Returns plain text: AI_TRANSCRIBE returns a plain text string without timestamps or speaker diarization. It can be used directly as input to AI_CLASSIFY, AI_EXTRACT, AI_SIMILARITY, and other functions.
Use REGEXP to filter in batch processing: Use REGEXP = '.*\.wav' to ensure only audio files are processed, avoiding transcription requests on non-audio files.
Confirm files exist first: Before batch transcription, use SHOW USER VOLUME DIRECTORY to confirm the file list and avoid query failures from missing files.
Silent files: Silent or near-silent files may produce a small amount of hallucinated text; apply length filtering in downstream processing.

Examples

Basic Usage

-- Single audio transcription SELECT AI_TRANSCRIBE( 'endpoint:qwen3-asr-flash', GET_PRESIGNED_URL(USER VOLUME, 'audios/meeting.wav', 36000) ) AS transcription;

Batch Transcription of Audio Files in a Volume

SELECT relative_path, AI_TRANSCRIBE( 'endpoint:qwen3-asr-flash', GET_PRESIGNED_URL(USER VOLUME, relative_path, 36000) ) AS transcription FROM (SHOW USER VOLUME DIRECTORY SUBDIRECTORY 'audios' REGEXP = '.*\.wav');

Transcribe Then Classify (Customer Service Recording Analysis)

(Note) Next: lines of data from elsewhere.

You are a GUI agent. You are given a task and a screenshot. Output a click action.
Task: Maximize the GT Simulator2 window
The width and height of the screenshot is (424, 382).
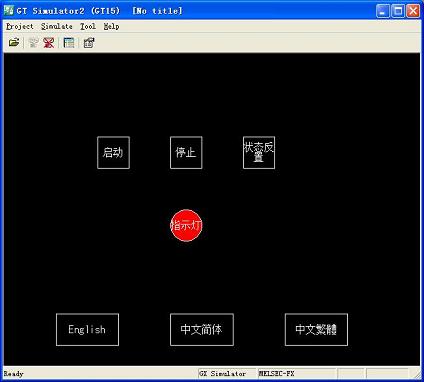(398, 11)
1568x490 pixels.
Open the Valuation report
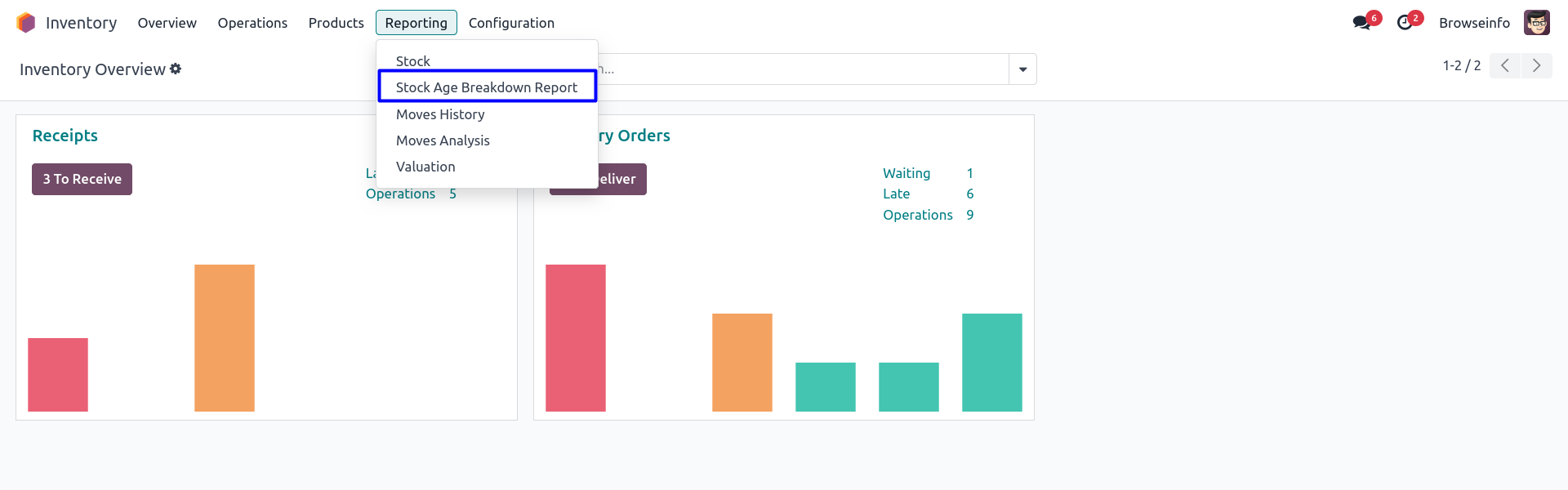[x=425, y=167]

SELECT relative_path, AI_CLASSIFY( 'endpoint:qwen3.5-plus', AI_TRANSCRIBE( 'endpoint:qwen3-asr-flash', GET_PRESIGNED_URL(USER VOLUME, relative_path, 36000) ), ARRAY('complaint', 'inquiry', 'praise', 'suggestion') ) AS category FROM (SHOW USER VOLUME DIRECTORY SUBDIRECTORY 'audios/calls' REGEXP = '.*\.wav');

Transcribe Then Extract Key Information

SELECT AI_EXTRACT( 'endpoint:qwen3.5-plus', AI_TRANSCRIBE( 'endpoint:qwen3-asr-flash', GET_PRESIGNED_URL(USER VOLUME, 'audios/interview.wav', 36000) ), JSON'{"speaker":"speaker", "topic":"discussion topic", "conclusion":"conclusion"}' ) AS info;

Batch Transcription with options

SELECT relative_path, AI_TRANSCRIBE( 'endpoint:qwen3-asr-flash', GET_PRESIGNED_URL(USER VOLUME, relative_path, 36000), JSON'{"response.timeout":"120"}' ) AS transcription FROM (SHOW USER VOLUME DIRECTORY SUBDIRECTORY 'audios' REGEXP = '.*\.wav') LIMIT 20;

Using an API Connection

SELECT AI_TRANSCRIBE( 'conn_asr:paraformer-v2', GET_PRESIGNED_URL(USER VOLUME, 'audios/call.wav', 36000) ) AS transcription;

Limitations

model parameter is required: Omitting it causes the error AI function must have at least two arguments.
audio_url must be an HTTP/HTTPS URL: Only URL-based audio file references are supported; direct file content or local paths are not. Use GET_PRESIGNED_URL() to obtain the URL.
Limited format support: Only WAV, MP3, FLAC, M4A are supported; OGG, WEBM, and other formats are not.
Returns plain text only: No timestamps, speaker diarization, or confidence scores.
Silent files: Silent or near-silent files may produce a small amount of hallucinated text.
Quota limits: Subject to AI Gateway tenant token quota limits; confirm remaining quota before large-scale batch transcription.